What you need to do –
Each entry below must appear in the output exactly as written.
Top of Extracted entries
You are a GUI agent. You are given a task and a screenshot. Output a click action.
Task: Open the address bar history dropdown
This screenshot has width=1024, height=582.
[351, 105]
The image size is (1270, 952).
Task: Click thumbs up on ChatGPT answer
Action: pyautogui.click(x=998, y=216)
Bottom of Extracted entries
Result of this task –
You are a GUI agent. You are given a task and a screenshot. Output a click action.
Task: Open the address bar history dropdown
This screenshot has width=1024, height=582.
[351, 105]
The image size is (1270, 952).
Task: Click thumbs up on ChatGPT answer
Action: pyautogui.click(x=998, y=216)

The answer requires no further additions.